_GIVEN EXERCISE A_
Copy the passage of the article on over fermented dough that runs from "It happens to" up to and including "fermented every time.", word for word.
_GIVEN EXERCISE B_
In the article on over fermented dough, what do many people say the smell of overproofed dough resembles?

_EXCERPT TO READ_
╔══
It happens to the best of us. Due to lack of time or experience, sometimes the dough over ferments. But it’s not the end of the world. It takes time to develop baking skills and to be able to get the dough perfectly fermented every time.
In this article, we will show you how to tell if your dough is over fermented, plus, reveal a few baking secrets to help you avoid over fermentation.
What Are the Signs of Over Fermented Dough?
Experienced bakers can easily spot overproofed or over fermented dough but for those less experienced ones, it can be a bit difficult. When trying to tell whether the dough has overproofed, we use our senses and we judge the dough by taste and smell.
The Dough Smells Funny
One of the major signs of overproofed dough is the smell. If your dough smells a bit like alcohol (many people said the smells resembles beer), then you have probably overproofed it.
╚══
_COLLECTED DATA_
╔══
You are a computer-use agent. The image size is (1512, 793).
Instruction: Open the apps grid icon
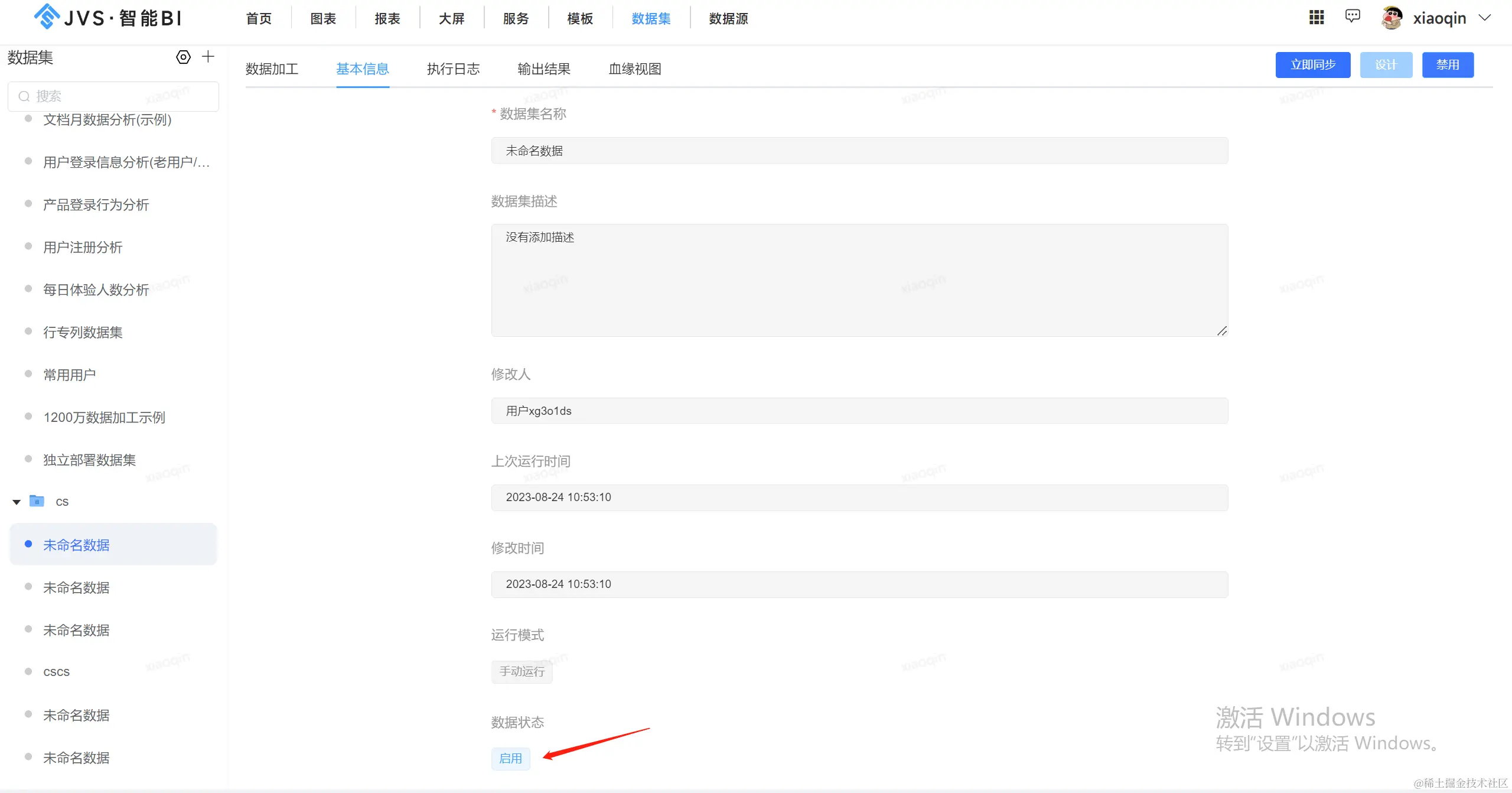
╚══
_EXPECTED ANSWER A_
It happens to the best of us. Due to lack of time or experience, sometimes the dough over ferments. But it’s not the end of the world. It takes time to develop baking skills and to be able to get the dough perfectly fermented every time.

_EXPECTED ANSWER B_
Beer.